Every customer counts when you are starting off!
Here are two great examples of how I’ve used Twitter to approach potential customers. While the marketing effort is a direct effort in-effort out relationship, the cost is in time and not money, and for a startup, you usually have more of the former. The goal is to reach a critical tipping point, when your business is self-sustaining and growing via word of mouth by your current customer base. Till then however, it’s time to get to work!
E-Commerce: Selling Products
For SurvivalGiftShop.com, I have a variety of products. All of these products were designed for different people and different situations, so you want to draw on the design of products to determine the target audience for Twitter interaction. For example, the Lady’s Night Survival Kit is perfect for bachelorette parties, especially those that are getaway mini-vacations as well. So, I hopped onto Twitter and searched for the phrase “bachelorette party” planning. By placing the first two words in quotes, they must be matched exactly. The word planning can appear anywhere else in the tweet.

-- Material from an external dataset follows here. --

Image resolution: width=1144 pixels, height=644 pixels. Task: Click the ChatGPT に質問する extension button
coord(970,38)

It’s important to focus with quotations whenever possible, to ensure you are not wildly searching and the tweets that are found are more likely to be relevant, potential customers. The next step is to reply to the tweet, even if it is a thank you or congratulations. The final step is deciding on whether to include a link. When dealing with e-commerce, the product of interest to them may not be easy to spot if they checked out your main webpage, so focusing them via a direct link to the relevant product can be very helpful. Most importantly, contact them once, and once only. If they say something nice about your product, or even purchase a product, go the extra mile to thank them on Twitter, get their opinion, and even include a thank you card in their order. You want to reinforce a positive message with individuals who becomes customers through social networks.
Turn your fans into fanatics by reinforcing positive behaviour.

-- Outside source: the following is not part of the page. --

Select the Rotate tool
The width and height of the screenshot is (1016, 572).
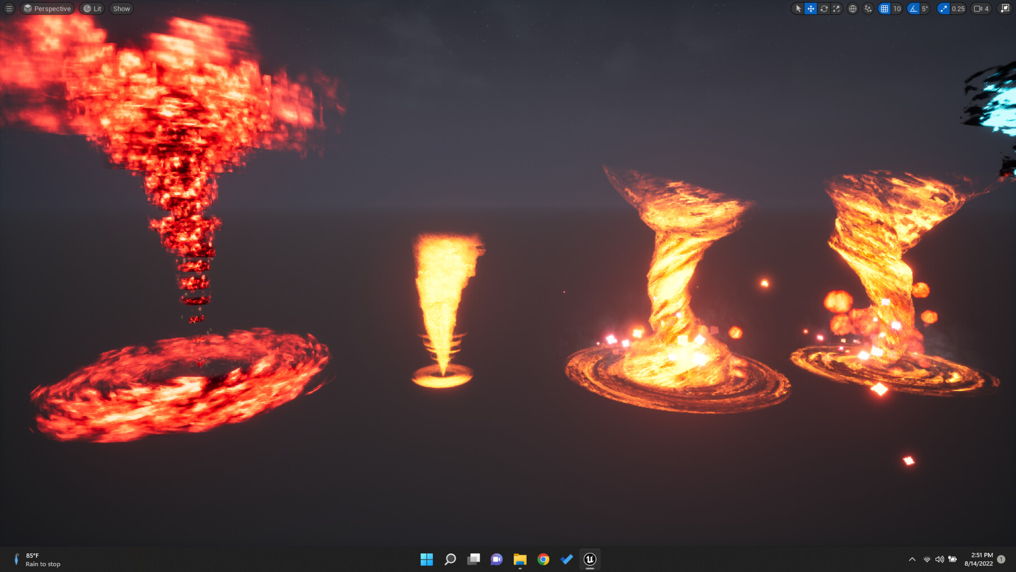coord(824,8)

Software as a Service: Getting Users
When you don’t have a specific product, and the user may be interested in the service you offer on your homepage (or wherever your twitter account links), including a link in the tweet to these potential customers should be discouraged. Amazingly, people are curious who sends them messages, and they will most likely check out your profile and any links within your profile. By allowing the user to do this self-discovery, it doesn’t feel like you lead them into a trap, but rather that they made this great discovery on their own. This has a notable effect on the likelihood that they will convert to a user.
The only exception to this rule is when you can do some work for them. For NovelRank, users could easily add their book for tracking to the site, however when I found their tweets with a search for “my book” amazon, I had their book’s information, so I added their book for tracking and then sent them a link in the tweet that was directly to their book on the service. Yup, I had now delivered them a personal attachment to the service. It wasn’t an abstract ‘thing’ that it could do, but now it was something being provided for their creation.
Reduce the barrier to entry, and more users will give it a try.
Reduce the barrier to nothing, and your conversions will skyrocket.
Don’t do too many in a single day. If those individuals come to your profile page and just see this stream of outbound replies and product links, they will be dissuaded from checking out your service. You still need to provide relevant information in-between your outbound marketing efforts, just to keep your account looking accessible and beneficial (not spammy).